Now Youre Playing Without Power: The Demise of the Strategy Guide

“Now
you’re playing with power!” Remember
that little jingle? Neither do I, and I
don’t blame you. Admittedly, that
particular marketing campaign happened a bit before my time, but if you add in
the clarifiers “Nintendo Entertainment System” and “1984,” you can start to
picture the context in which that phrase was used.

Still
don’t get it? Allow me to explain. All throughout the 1980s and even into the
early ’90s, Nintendo ran an aggressive marketing campaign entirely themed
around “power.” It was a specific ’80s
variety of power, moreover—the type that manifests in large hairdos, electric
guitar solos, neon, jagged font and garish lightning bolt symbols. You know… the kind of “power” that many of us
are all too happy to sweep under the rug and forget about in the comparatively
“enlightened” year of 2012. Dated lame
factor aside, however, the Nintendo “Power” campaign was one of the most
successful advertising efforts of its day, as it somehow managed to turn
blurry, ham-sized pixels into exciting, imagination-sparking worlds of
immersion—not an easy feat, when you think about it.

Perhaps
the most famous element of the “power” campaign was both the most nefarious and
the least creatively titled. I am of
course referring to Nintendo Power—the kids’ magazine to die for in the late ’80s. Relatively new gamers who tuned in
after the advent of the N64 and PS1 may not know this, but the idea that games
should follow a cohesive, logical narrative, was not necessarily present in the
industry until post-1996. Quite the
contrary, in fact—games were puzzles. Not normal puzzles, mind you, where the player has all the pieces and
relies solely on their intellect to arrive at a solution.
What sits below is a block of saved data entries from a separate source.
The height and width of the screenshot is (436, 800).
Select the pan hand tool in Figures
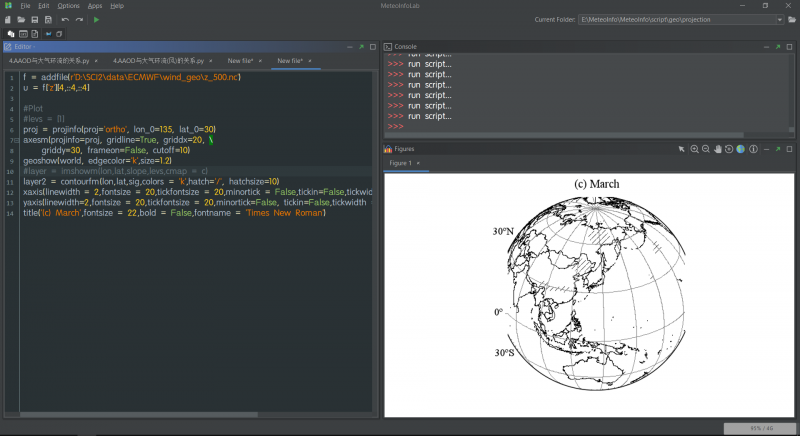[717, 149]
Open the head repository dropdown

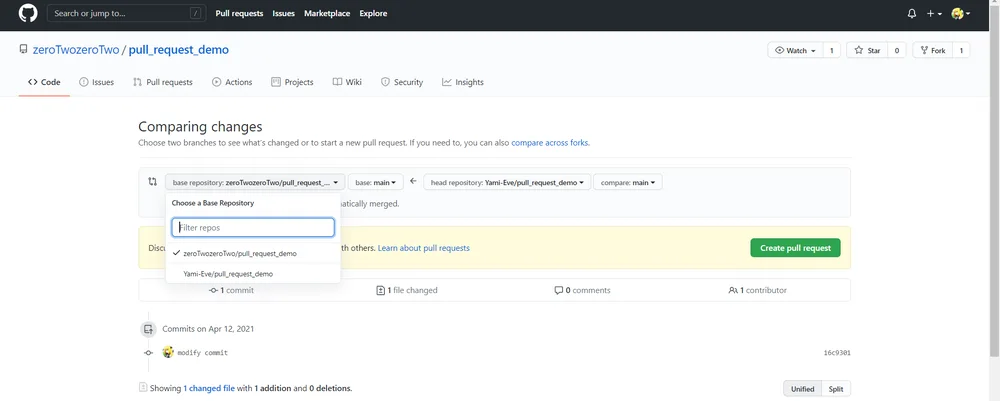[x=507, y=182]
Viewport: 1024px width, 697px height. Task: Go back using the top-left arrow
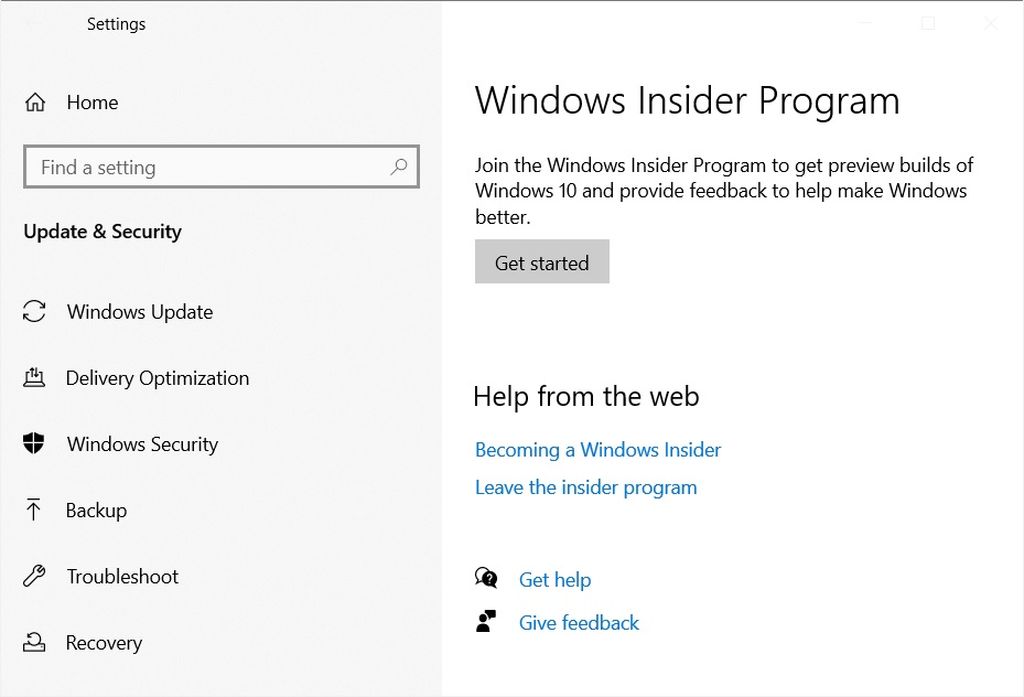pyautogui.click(x=33, y=24)
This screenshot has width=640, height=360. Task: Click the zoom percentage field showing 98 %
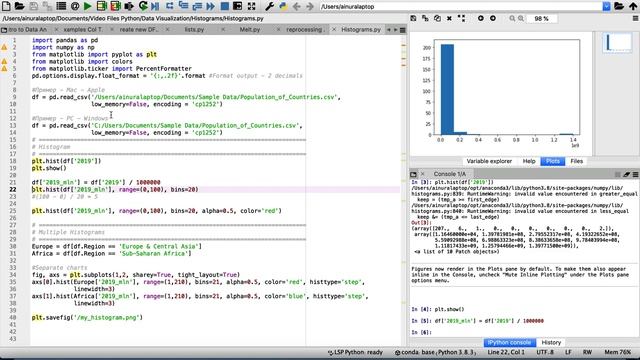coord(541,19)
No indeed, the solution to these puzzles
always lay in your wallet—that most virtuous of capitalist possessions. With the advent of the Internet and sites
like gamefaqs.com, it’s easy to forget how incredibly difficult it was to
follow some games of the NES era, including renowned classics like The Legend of Zelda and Castlevania. Even with the infinite amount of free time
that children are always assumed to have, some of the puzzles in these games
just could not be solved by mortal logic.
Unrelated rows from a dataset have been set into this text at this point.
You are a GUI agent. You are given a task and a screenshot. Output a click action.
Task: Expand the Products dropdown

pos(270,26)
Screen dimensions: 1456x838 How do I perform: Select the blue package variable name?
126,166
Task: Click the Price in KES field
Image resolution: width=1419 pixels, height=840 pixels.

One particularly egregious example from Castlevania II, for instance, had you kneel at the seemingly
dead-end western wall of a specific level for ten seconds while holding a red
crystal, which would summon a magic tornado that would whisk you away to the
next part of the game. What? How could anyone ever figure such a puzzle
out?  Enter Nintendo Power, the fount of
all knowledge for obscure video game puzzles. Any kid with a subscription to Nintendo Power ruled over middle school
with an iron fist, as they were the only ones who could dole out dozens upon
dozens of obscure gaming secrets, without which it was impossible to proceed. Thus, Nintendo Power secured itself in the
hearts and minds of gamers as an invaluable resource, without which it was
dangerous to go outside.

Oh,
who am I kidding?  Both the magazine and
the mentality were utterly ridiculous.

To
be perfectly honest, it’s an encouraging sign that games have evolved to the
point where Nintendo Power and other strategy guides are no longer necessary
elements of the gaming experience. Modern games are not without their gouging vices—downloadable content
(DLC), for instance, represents a huge money sink that many developers love to
push with unfaltering assiduity—but the reality of the situation is that we now
pay to enhance our games, rather than to complete them. Instead of having to break the flow of
gameplay to look up the game’s logical train of thought in a magazine, gamers
are usually given a narrative cohesive enough to follow in one immersive sitting. Plus, unless you’re playing the free version
of Angry Birds, the gaming experience is not interrupted by advertisements
every five minutes like it used to be in the past. Nintendo Power was, after all, about 25 percent strategy guide and 75 percent flashing billboard, and given the amount that most games
required you to refer to the mag, it certainly affected the gaming market’s
spending patterns.  Case in point, anyone
who bought a Virtual Boy.

Most
importantly of all, however, the shift away from obfuscated puzzles to cohesive
plots means that modern gamers are encouraged to make
more gameplay decisions on their own, as opposed to having to cite a reference
book every other time they press a button. Thus, while the gaming world may have lost a fun and wacky magazine that
will always be remembered as a staple of the ’80s, it has also decided that
increased interactivity is the way to go when creating and marketing a gaming
experience. Fancy that for a medium
which has always been, by definition, inherently interactive.